A Conversation for The Deltic Locomotive
DELTIC LOVE AFFAIR.
Gerard Flannery Started conversation Dec 15, 2006
I first became aware of the Deltics as a kid camping with the School
near Plawsworth viaduct Durham city in 1974.All night long this strange droning and bellowing could be heard from the ECML.After i had got home i read a book about the Deltics,which i at first mistook
for the boundless class thirty sevens which went through our Town to
the various coal mines up the coast.Then in 1975 me and two school mates went to York for a day out.Stood on Darlington station i watched the express aproach the platform at [what i thought]astonishing speed.When the Loco came under the roof train shed it was
a Deltic and the engine noises i had heard before all came back.Meld
55003 was stood there with our train to York.On pulling away the rapid pick up of speed which i didn't think possible with a Train,metal wheels on metal track etc.I swear it was nearly as fast as my old Dad used to pull away from roundabouts [quick for a rail engine].Then we were on the four track race track section around Northallerton and Thirsk we flew through these stations and on to York.A day i'll never forget eventually i was hauled by all the Deltics having only one breakdown 55011 pegged out heading south from
Newcastle on Saturday.When St Paddy and Nimbus were withdrawn i had lost my interest in railways though not the Deltics.I was very shocked to hear of their withdrawl and as Nimbus was my favourite.I went out and started getting them for haulage again,although i missed
the Deltic Scotsman as i was saddened to much by their demise.I still
have my memories like 55016 Gordon Highlander flying past Darlington
in 1976 with her headcode panels yellow and in ex works condition.The
sound she made as she bypassed the station was magnificent.Thank you
Deltics and English Electric for making my formative years full of magnificance and happyness.I still miss you though nostalgia now is my main drug of choice.I didn't know how lucky i was back then,but who ever does???.
DELTIC LOVE AFFAIR.
DelticDave Posted Mar 13, 2010
If you think the locomotives are something you should hear the fast patrol boats, especially the 3-shaft, 3-Deltic 10,000 horse-power Japanese PTs!
We are so lucky to have been able to experience this brief time in world history, when by pure luck and co-incidence some great engineering minds came together to create this masterpiece of motive power.
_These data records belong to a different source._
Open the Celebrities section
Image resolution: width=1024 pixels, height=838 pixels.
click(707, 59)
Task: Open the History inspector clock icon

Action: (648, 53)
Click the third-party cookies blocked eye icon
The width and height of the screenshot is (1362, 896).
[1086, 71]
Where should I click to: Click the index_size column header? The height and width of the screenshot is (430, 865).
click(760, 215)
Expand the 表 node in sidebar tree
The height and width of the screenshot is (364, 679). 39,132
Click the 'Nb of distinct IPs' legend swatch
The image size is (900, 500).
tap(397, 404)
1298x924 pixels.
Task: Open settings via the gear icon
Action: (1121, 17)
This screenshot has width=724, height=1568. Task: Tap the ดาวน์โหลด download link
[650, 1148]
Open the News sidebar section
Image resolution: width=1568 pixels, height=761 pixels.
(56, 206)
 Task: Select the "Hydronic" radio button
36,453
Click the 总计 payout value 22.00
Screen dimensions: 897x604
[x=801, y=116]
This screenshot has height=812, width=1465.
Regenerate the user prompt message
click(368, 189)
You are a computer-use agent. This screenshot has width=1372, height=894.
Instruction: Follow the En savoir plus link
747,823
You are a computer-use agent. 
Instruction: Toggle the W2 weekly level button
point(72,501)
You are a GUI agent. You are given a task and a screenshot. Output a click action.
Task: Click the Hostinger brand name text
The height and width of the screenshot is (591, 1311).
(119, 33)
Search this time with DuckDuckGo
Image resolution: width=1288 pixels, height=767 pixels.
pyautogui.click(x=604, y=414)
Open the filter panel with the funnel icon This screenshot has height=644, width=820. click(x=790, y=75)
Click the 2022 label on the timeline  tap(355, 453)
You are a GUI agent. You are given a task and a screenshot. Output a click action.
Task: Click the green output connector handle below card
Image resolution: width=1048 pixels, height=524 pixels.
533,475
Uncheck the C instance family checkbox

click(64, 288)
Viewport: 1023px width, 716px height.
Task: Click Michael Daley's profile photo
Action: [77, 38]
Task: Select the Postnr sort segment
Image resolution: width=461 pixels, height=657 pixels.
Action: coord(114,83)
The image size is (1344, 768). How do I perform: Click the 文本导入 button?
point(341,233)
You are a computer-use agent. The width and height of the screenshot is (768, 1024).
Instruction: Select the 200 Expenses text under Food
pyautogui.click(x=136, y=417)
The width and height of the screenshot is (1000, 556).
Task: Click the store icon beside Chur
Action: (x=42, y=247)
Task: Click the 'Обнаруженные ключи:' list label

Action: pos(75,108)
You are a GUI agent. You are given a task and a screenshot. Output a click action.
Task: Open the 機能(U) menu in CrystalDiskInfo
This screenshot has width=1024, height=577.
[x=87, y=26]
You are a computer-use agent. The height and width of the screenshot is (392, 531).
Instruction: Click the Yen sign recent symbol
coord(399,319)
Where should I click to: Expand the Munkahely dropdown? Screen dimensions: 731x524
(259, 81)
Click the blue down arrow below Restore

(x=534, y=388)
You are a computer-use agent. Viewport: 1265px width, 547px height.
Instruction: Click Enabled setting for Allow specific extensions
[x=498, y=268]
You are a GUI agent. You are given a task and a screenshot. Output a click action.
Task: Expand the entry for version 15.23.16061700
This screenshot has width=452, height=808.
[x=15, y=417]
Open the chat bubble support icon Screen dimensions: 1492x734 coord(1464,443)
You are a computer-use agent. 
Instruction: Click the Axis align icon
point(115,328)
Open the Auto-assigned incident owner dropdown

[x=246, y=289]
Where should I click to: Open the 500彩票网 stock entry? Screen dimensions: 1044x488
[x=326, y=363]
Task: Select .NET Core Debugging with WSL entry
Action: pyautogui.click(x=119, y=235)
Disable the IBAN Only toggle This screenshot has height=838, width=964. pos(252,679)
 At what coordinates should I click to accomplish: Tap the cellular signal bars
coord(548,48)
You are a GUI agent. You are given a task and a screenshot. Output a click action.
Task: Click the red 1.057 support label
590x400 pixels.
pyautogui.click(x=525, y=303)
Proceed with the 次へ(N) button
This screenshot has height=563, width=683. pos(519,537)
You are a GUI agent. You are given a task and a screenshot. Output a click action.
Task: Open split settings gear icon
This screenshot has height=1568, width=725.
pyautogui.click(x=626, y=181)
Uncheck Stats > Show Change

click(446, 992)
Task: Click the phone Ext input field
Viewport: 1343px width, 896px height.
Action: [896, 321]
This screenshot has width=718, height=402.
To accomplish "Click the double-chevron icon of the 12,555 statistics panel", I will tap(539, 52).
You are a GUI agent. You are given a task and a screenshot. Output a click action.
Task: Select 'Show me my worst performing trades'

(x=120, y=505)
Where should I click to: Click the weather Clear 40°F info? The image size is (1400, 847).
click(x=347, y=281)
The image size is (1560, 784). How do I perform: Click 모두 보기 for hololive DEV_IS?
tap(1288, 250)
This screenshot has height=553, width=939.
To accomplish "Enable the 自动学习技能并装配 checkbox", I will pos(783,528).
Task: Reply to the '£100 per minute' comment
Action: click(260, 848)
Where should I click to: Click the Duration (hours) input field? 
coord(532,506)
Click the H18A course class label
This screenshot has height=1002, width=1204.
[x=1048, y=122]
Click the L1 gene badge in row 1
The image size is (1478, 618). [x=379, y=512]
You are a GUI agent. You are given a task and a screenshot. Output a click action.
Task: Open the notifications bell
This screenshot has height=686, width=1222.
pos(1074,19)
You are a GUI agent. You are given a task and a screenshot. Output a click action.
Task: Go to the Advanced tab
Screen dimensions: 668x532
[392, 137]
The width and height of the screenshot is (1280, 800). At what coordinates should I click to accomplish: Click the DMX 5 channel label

It will most likely never happen again.
Its roots lie in Germany, the bosom of engine, and in this case diesel engine, invention, via Diesel himself and also Ochelhauser, the opposed-piston cycle inventor and out of the great Junkers works in Dessau, the birth-place of multi-crankshaft engines in the 1920s.
It started with the twin-crank 6-cylinder JuMo (Junkers Motorenbau) 204, then 205, 207 and 211 to the four-crank 24-cyl. diamond-form 223 and 224. 205s and 207s were used in Junkers Ju 86K and 86P military aircraft and also Deutsche Luft Hansa commercial aeroplanes, but reliability and vibration were problems which needed solving. The Model 223 diamond-24 was built and run, and triangles were not excluded from development, but the firm was unable in the time available to make the delta-form work. Its production capacity was needed for the German war effort, namely its aeroplaners and conventional, more reliable, 4-stroke petrol engines and after the war it was left to the Admiralty and English Electric via its subsidiary D.Napier & Son to "take-up the cudgels" for the
3-crankshaft engine form and through participation in an Admiralty committee set-up in 1944 the unique "Deltic" was born.
Lots of cylinders, 2-stroke, opposed pistons and a diesel, what more could anybody want?